* [Problem description]
Pick up the Car Talk transcript about the brake puzzler after its final line and keep it going.

==== Selected passage

We're going to keep face number.
That'll be fun to talk to her, won't it?
We've got to get some new names for Dougie.
Yes, we are.
I'm sure she can have some for us.
Hey, do you remember last week's puzzler?
Frankly, no.
Well, it's a who am I puzzler.
You're my dumb brother.
I don't know that.
Hi, we're back.
You're listening to Car Talk with us,
Click and Clack the Tappet Brothers,
and we're here to talk about cars.
car repair and the answer to last week's puzzler.
And this is from my putrid collection.
Not the string collection or the coins.
No, no.
The putrid, okay.
You know, cars have evolved a lot over the last hundred years,
and parts have been made from a variety of materials.
For example, wheels used to be made out of wood,
and they were made out of steel,
and now they're made out of some kind of magnesium, aluminum alloy.
Dashboards used to be made out of wood,
and then they were made out of steel, and now plastic and other things.
so I'm going to do this little
What Am I game?
I'm going to tell you what I used to be made of
and you tell me what I am now.
Yeah.
Remember this?
I do remember that.
I thought this was a fascinating...
I mean, even if the answer is bogus
and I couldn't figure out the answer, I will admit that.
All right, well.
But even if the answer is bogus
the technique that you used is...
You like that?
Novel.
I love it.
I love it.
Go ahead.
Okay.
In the early days of cars,
I didn't even exist.
When they saw a need for me, I was first made out of wood.
Later on, when they discovered that that didn't work too well, I was made out of leather.
Sometime later, I was made out of cotton.
Now, I have to confess.
For the purposes of obfuscation and, you know, I took a little poetic license and left out a few years of advances in a
automotive technology.
Oh.
You know, between the cotton and the next step.
Well, and I left out about 75 years.
Well, that could be all right.
But I did, I did, if you, if you listen carefully, I said, it's not a lie, today.
Today, I am made out of a mixture of things, some of which are, and I didn't mention all
of them, obviously, steel wool, iron, and bronze.
Steel wool, iron, and bronze.
Yeah.
Of course, I did leave out the bonding agent,
the thing that holds those three components together,
which is some kind of resin.
And what all these things were, believe it or not, were brakes.
The first cars did not have brakes.
When they saw a need to stop the car,
they actually used blocks.
Was that like the first day?
The first afternoon.
The first afternoon.
Yeah.
And was it right after the word, oops?
Yeah.
Oh.
Oh.
Oh, something, otherwise known as oops.

========
==== Records provided

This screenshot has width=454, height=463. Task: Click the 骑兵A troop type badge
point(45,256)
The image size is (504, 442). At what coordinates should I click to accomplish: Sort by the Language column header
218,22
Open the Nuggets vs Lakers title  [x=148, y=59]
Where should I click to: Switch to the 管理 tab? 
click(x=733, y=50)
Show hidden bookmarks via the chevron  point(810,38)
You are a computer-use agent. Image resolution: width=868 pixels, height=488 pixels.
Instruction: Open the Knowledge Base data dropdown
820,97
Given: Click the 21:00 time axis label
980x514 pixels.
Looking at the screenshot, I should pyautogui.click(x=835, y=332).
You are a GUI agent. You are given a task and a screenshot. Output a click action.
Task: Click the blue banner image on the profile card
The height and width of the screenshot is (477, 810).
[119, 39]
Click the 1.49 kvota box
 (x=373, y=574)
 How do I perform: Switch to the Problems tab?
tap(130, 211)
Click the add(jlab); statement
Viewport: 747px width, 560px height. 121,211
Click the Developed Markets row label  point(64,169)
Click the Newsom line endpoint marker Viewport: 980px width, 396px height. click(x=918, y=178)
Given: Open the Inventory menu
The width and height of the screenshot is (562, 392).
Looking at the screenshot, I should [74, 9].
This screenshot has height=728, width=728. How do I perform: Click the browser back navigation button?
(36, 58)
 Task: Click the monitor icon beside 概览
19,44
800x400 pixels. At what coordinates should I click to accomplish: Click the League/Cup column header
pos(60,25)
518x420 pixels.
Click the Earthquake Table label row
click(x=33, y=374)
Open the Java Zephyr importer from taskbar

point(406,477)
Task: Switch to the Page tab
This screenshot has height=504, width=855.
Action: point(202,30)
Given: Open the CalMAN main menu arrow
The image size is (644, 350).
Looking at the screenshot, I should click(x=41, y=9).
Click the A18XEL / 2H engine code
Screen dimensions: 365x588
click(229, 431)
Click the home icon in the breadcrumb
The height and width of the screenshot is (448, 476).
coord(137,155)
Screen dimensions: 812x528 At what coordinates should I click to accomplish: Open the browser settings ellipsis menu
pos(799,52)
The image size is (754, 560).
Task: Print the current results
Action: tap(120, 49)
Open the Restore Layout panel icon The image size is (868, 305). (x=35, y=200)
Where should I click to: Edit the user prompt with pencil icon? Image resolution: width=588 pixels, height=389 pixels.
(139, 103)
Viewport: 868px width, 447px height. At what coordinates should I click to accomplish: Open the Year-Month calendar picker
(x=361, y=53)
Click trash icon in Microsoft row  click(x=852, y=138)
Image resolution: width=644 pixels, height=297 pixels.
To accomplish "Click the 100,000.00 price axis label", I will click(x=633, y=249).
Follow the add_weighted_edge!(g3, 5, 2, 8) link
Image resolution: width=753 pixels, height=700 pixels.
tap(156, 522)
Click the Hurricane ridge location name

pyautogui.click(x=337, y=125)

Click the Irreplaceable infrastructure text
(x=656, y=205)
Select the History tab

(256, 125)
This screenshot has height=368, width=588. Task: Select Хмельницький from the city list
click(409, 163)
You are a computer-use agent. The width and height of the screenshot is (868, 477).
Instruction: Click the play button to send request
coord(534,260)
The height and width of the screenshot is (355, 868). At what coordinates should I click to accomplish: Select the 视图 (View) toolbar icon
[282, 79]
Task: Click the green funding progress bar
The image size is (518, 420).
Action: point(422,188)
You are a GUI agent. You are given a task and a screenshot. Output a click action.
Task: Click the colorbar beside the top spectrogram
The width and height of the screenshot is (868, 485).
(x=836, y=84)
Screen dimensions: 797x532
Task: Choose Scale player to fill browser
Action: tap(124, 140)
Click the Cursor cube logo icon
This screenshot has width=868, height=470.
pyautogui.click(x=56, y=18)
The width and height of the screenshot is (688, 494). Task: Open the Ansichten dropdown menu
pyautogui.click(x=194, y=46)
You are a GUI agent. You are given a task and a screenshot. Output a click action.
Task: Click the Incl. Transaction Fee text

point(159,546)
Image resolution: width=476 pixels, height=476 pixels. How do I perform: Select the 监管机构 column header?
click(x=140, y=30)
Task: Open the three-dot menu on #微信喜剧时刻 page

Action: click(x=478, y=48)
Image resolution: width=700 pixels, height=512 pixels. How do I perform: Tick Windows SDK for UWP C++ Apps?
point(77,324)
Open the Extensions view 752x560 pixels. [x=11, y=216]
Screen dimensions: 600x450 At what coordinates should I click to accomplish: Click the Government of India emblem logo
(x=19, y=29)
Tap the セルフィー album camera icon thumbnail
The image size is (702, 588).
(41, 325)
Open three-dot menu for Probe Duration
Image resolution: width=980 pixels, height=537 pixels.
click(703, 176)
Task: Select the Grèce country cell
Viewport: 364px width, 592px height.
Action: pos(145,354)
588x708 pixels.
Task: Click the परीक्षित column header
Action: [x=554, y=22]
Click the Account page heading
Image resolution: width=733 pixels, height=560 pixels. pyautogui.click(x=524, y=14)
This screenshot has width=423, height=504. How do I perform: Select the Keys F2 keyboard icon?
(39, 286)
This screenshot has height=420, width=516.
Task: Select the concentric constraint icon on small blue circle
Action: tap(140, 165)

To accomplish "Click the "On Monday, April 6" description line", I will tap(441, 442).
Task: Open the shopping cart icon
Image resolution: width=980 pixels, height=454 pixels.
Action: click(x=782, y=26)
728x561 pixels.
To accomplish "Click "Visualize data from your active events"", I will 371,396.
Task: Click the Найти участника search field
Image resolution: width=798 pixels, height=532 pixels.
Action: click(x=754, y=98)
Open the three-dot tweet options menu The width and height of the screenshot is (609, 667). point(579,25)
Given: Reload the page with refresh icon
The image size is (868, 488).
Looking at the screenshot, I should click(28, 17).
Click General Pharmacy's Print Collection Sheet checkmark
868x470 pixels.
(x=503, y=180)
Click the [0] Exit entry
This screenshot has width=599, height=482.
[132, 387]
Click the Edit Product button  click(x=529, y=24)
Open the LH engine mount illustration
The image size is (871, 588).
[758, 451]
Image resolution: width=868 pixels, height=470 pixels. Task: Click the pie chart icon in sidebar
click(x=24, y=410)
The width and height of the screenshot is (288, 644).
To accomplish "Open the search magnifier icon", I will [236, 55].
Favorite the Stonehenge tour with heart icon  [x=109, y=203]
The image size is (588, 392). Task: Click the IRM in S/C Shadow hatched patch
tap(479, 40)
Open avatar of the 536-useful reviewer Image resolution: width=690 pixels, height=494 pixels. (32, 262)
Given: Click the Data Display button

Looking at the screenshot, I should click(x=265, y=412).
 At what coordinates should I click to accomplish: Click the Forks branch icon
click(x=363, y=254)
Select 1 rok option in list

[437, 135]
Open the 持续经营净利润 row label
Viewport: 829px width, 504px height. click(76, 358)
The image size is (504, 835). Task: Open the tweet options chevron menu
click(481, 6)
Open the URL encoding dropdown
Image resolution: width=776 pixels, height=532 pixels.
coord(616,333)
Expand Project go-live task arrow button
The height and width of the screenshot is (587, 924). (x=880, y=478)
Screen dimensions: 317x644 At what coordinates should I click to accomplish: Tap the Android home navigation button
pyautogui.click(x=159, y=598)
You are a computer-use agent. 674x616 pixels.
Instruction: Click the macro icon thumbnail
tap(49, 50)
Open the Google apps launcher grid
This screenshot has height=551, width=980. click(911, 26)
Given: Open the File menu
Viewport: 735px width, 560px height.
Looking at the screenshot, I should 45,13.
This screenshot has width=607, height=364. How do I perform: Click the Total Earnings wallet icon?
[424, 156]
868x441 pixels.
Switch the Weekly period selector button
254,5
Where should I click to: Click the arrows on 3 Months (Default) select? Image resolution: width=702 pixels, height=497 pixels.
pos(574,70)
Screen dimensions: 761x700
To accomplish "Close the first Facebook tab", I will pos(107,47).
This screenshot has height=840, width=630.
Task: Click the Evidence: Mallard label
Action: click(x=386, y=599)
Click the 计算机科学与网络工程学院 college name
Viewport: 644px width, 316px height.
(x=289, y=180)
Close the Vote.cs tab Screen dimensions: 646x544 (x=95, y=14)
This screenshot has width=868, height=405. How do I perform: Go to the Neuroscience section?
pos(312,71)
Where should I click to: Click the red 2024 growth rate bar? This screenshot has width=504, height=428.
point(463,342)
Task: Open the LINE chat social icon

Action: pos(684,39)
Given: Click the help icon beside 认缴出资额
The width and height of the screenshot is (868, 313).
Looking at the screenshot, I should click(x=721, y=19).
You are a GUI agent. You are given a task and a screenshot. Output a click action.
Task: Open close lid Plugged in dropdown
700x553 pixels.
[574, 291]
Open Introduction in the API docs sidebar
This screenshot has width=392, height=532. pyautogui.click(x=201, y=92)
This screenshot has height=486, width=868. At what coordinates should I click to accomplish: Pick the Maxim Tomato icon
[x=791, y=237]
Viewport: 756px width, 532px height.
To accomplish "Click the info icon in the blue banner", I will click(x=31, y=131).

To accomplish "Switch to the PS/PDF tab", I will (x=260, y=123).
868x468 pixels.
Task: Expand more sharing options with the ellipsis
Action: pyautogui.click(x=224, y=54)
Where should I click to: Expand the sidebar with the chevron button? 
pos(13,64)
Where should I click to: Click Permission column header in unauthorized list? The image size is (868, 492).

========

* [Solved exercise]
Yeah.
And then the first attempt at stopping the car used wooden blocks.
When that failed because the wood, what?
Wooden blocks?
Wooden blocks.
How'd they do that?
They grabbed the wheel with wooden blocks.
And then they refined that to leather.
And then to cotton.
That was pretty cute, huh?
Cotton.
Yeah.
Man, that's a mystery to.
No, I would never have gotten this.
I mean, I was working on clutches.
But the wood
In fact, if it weren't for the wood
That's what made it such a great puzzle
Stunk
Oh, geez
All right, who's our winner?
You think that one stunk
Wait, you hear this week
The winner is Dave Knight
And our boy, Dave!
It's always good to know
There's one wacko who thinks like you
From Norman, Oklahoma
And for having his answer
To select it at random
Among all the correct answers,
Dave will get a 24
$25 gift certificate to the Car Talks Shameless Commerce Division on our website.
With this $25, he can get his father a copy of our latest CD,
why you should never listen to your father when it comes to cars.
That's assuming that he and his father are already not speaking for each other.
We'll have a new...
Yeah, putrid?
Oh, yeah.
Mathematical puzzler coming up in the third half of today's show,
so stay tuned for that.
In the means, actually, this is this is aimed at the school kids, some of whom have already ended school for the year and the rest of you are about to.
Yeah.
So, so that your brains don't go lame.
I thought we'd give you something to keep your intellectually stimulated.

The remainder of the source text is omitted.